In Susan Kellar v. Summit Seating Inc., No. 11-1221, Susan Kellar sued Summit Seating Inc. on the premise that she is entitled to overtime under the Fair Labor Standards Act for work she performed before the official start of her work shift. Her shift began at 5 a.m., but she said she would clock in 15 to 45 minutes early to review schedules, gather fabric, make coffee for employees and prepare work stations so that other employees could begin work right at 5 a.m. She said she would take a five-minute break during that time to smoke and socialize with her sister and co-worker Mamie Spice. Spice claimed that Kellar never performed any work before her shift and would chat and drink coffee until the shift began.

Kellar never mentioned to the company owners during the eight years she worked at Summit that she was working before her shift.

The District Court granted summary judgment to the company, finding Kellar’s pre-shift activities were “preliminary,” that any work she did before her shift was “de minimis” and Summit didn’t know she was working before her shift. The 7th Circuit affirmed on the issue of Summit being unaware of Kellar working prior to her shift start, but disagreed with the lower court’s conclusions regarding the “preliminary” and “de minimis” nature of Kellar’s pre-shift work.

Summit conceded for purposes of its motion for summary judgment that Kellar performed pre-shift work but argued it was “de minimis” in large part because it would have been administratively difficult to determine how much of that time is compensable. Kellar testified that she did the same activities each morning and may have spent up to 40 minutes performing them before her shift started. Judge Ann Claire Williams noted that Summit didn’t point to any cases that have found work exceeding between 10 and 15 minutes in duration is “de minimis.”

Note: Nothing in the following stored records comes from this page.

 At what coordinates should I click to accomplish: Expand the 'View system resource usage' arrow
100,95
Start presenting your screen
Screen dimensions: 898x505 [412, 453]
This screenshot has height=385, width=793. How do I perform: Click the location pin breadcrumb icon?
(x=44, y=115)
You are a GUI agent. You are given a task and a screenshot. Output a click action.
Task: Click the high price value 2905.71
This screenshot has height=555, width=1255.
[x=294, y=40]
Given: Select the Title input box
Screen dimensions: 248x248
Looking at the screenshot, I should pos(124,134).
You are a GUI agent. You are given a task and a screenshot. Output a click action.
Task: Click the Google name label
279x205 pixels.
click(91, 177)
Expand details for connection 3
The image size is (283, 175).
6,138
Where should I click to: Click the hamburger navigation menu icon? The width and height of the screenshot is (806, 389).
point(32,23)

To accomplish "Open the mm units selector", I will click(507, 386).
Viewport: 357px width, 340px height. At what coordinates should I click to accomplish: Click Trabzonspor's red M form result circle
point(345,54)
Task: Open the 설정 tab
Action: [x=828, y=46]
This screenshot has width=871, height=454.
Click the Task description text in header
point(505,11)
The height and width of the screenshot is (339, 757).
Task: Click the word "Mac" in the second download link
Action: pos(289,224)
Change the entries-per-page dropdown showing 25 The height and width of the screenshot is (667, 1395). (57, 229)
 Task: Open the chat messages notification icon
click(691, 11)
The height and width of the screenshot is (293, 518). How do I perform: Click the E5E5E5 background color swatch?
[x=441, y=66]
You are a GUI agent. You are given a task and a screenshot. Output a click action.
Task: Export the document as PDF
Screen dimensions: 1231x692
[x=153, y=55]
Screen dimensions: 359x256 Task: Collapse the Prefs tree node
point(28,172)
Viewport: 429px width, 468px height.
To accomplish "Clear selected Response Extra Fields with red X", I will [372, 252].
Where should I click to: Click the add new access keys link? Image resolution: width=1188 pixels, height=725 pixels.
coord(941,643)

The court affirmed on the issue of Summit’s lack of knowledge that Kellar was performing these activities before her shift. Many Summit employees clocked in early and then socialized before their work shifts began, and nothing in the record shows the owners, who were aware of this practice, had reason to believe that Kellar was arriving early in order to work, wrote Williams. In addition, Kellar never mentioned to the owners that she was working prior to her shift.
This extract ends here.